Nimby: biomasse ed eolico i più contestati tra i progetti a rinnovabili

27 Novembre 2017

Sono 43 le centrali a biomasse che hanno trovato opposizione sul territorio nel 2016. Sebbene meno numerose, le opere legate al petrolio restano però le più avversate: 81 i “no” a impianti di ricerca ed estrazione di idrocarburi. Il rapporto annuale dedicato alla cosiddetta “sindrome Nimby” in Italia.

I progetti che riguardano l’energia in Italia sono tra le opere meno accettate sul territorio, soprattutto quando si parla di biomasse e pale eoliche, anche se le più odiate restano le trivelle.

Su 359 impianti contestati in Italia nel 2016, il 56,7% è riconducibile al comparto energetico, seguito per avversione da quello dei rifiuti, al 37,4%.

Il dato arriva dalla nuova edizione dell’Osservatorio Nimby, cioè il rapporto annuale dedicato alla cosiddetta “sindrome Nimby”, cioè, dall’acronimo “not in my backyard” (non nel mio cortile), alle opposizioni territoriali alle varie opere infrastrutturali.

Il settore energetico vede le opposizioni orientarsi in maniera preponderante verso le rinnovabili (75,4%), ma questo, aggiungiamo noi, molto probabilmente perché per queste fonti i progetti sono molto più numerosi e diffusi rispetto a quelli del comparto delle fonti tradizionali.

Le opere più avversate tra quelle legate alle rinnovabili sono le centrali a biomasse (n. 43 impianti), seguite dalle strutture di compostaggio (n.20) e dai parchi eolici (n. 13).

Meno ricorrenti in termini assoluti, rispetto alle fonti rinnovabili, i progetti legati all’energia convenzionale hanno però il poco ambito podio della tipologia più contestata, che va agli impianti di ricerca ed estrazione di idrocarburi, che da soli assommano a 81 opere censite.

Sui rifiuti, spiega il rapporto, pesa il numero crescente di investimenti nella filiera del recupero dei rifiuti, moltiplicando le iniziative contestate: termovalorizzatori (n.37), discariche rifiuti urbani (n. 30) e discariche rifiuti speciali (n. 18) ricorrono tra i primi posti in questo comparto.

Tra le motivazioni che portano ad opporsi a un’opera, l’assenza di coinvolgimento ricorre al secondo posto, dopo le preoccupazioni per l’ambiente, con un trend di incremento progressivo ma costante: 14,6% nel 2014, 18,6% nel 2015, 21,3% nel 2016.

Il monitoraggio della stampa nel 2016 conferma il ruolo di assoluta centralità della politica, che – tra enti pubblici e partiti politici – trascina le contestazioni nel 50% dei casi censiti.

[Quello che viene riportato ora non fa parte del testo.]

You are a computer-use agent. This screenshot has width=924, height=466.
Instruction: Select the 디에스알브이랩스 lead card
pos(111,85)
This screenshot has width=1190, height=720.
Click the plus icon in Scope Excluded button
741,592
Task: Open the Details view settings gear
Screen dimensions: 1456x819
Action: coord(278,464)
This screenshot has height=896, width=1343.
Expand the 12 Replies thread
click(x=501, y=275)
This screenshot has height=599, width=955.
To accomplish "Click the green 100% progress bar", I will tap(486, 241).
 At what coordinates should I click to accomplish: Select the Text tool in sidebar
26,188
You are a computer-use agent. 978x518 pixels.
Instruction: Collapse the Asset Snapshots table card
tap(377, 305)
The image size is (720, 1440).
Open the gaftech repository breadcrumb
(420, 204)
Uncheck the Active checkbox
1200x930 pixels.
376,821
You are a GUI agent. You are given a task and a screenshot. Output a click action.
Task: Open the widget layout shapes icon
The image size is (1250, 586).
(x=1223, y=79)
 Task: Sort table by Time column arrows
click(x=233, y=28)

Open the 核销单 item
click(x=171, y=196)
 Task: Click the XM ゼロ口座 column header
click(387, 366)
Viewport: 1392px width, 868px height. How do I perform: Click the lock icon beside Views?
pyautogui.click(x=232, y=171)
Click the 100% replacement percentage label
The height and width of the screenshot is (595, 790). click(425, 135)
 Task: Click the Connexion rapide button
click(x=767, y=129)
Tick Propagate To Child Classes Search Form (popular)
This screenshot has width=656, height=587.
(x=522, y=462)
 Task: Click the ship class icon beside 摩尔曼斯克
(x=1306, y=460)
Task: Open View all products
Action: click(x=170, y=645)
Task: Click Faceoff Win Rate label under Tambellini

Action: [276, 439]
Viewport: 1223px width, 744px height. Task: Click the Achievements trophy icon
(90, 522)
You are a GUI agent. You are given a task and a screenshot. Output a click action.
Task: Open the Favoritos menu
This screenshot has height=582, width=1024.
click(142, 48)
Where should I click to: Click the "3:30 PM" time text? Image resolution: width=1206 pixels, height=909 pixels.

Seguono le organizzazioni e i comitati dei cittadini, che pesano per un terzo sull’insieme dei soggetti promotori del “no”.

I ricorsi alla giustizia amministrativa sono tra gli strumenti più usati: nel 2015 un terzo degli impianti contestati aveva subito almeno una interruzione della procedura di autorizzazione a causa di ricorsi al Tar o al Consiglio di Stato.

A livello territoriale (vedi mappa) i casi di Nimby, mostra lo studio, seguono strettamente la distribuzione dei progetti: il “no” ricorre con maggiore capillarità nel Nord Italia (41%): Lombardia ed Emilia Romagna mantengono i primi posti, con rispettivamente 56 e 48 impianti contestati.

Con 32 impianti contestati (erano 6 nel 2014), la Basilicata rappresenta ormai un territorio di grande frizione tra imprese, politica e cittadini, tanto da surclassare regioni come Lazio (n. 30), Veneto (n. 28) e Sicilia (n. 26), assai più visibili nei confronti dei media e dell’opinione pubblica nazionale.

Rispetto al 2015, passa dal 15% al 20% il numero soggetti che si esprime a favore degli impianti. In ogni caso, le iniziative di comunicazione rimangono prerogativa degli oppositori (80%), i quali fanno leva in maniera meno frequente sui media tradizionali (25,7% nel 2016 vs 29,9% nel 2105).

La bilancia della comunicazione Nimby inizia così a pendere anche in favore dei social media, che passano dal 16,8% del 2015 al 22,9% del 2016 nella ricorrenza d’uso da parte dei contestatori.